The credits say it was shot in New Mecico and Austin Texas. I wonder if the the train shots were from CUMBRES AND TOLTEC rr.

Haveing "read the book" so to speak It was great movie. I really enjoyed it. Go see it. 

I know if it comes out on DVD I am going to add it to my collections 

I hope they make the sequal to it


----------



## vsmith (Jan 2, 2008)

Hi JJ

There was some discussion of this flick on LSC, the railroad was on the set, they TRUCKED in the whole train set from the Reader RR in Arkansas.
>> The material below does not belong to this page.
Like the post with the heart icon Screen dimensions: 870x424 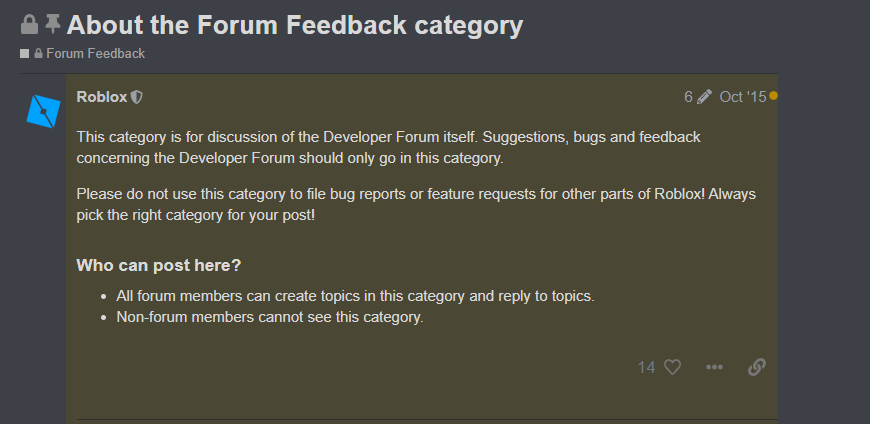(x=672, y=367)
Did you notice the town is the SAME SET from "3:10 To Yuma" ? Both were filmed on the same Santa Fe NM set location using the same train. See the link:

http://www.readerrailroad.com/galleries/album02

Heres a link to the Reader showing them moving the train:

http://www.readerrailroad.com/galleries/album01

and some of the discussion on LSC

http://www.largescalecentral.com/LSCForums/viewtopic.php?id=9697 
The same train set was also trucked in and used in "There Will Be Blood" (Great movie) but on a diffeence location, Nevada I beleive, and I also beleive the few train sceens in "The Assassination of Jesse James" (another really good western) might also have been filmed at the Reader RR in Arkansas.


----------



## John J (Dec 29, 2007)

As I watched the movie I thouht I saw the set before. But couldnt remember where. I also think the town was used in a Movie with Lance Hendrictson ( Ace Moran the guy in black leather in Quick and the dead) I think the movie was called Dark Moon. He shot some guy in front of the Holtel. There was a Mexicon who was suppose to help him but his gun jamed. Also he was scarded to death. I love Westerns There are some guys in these movies that play great meanies.

The guy who led the gang as they followed Crow Played some real nasty guys in other movies. But he always got his just desserts.


----------



## John J (Dec 29, 2007)

I looked at the pictures from the link to the Reading RR. Did you happen to notice the Passenger car was Road Railer in reverse. So does that make it a Rail Roader?


----------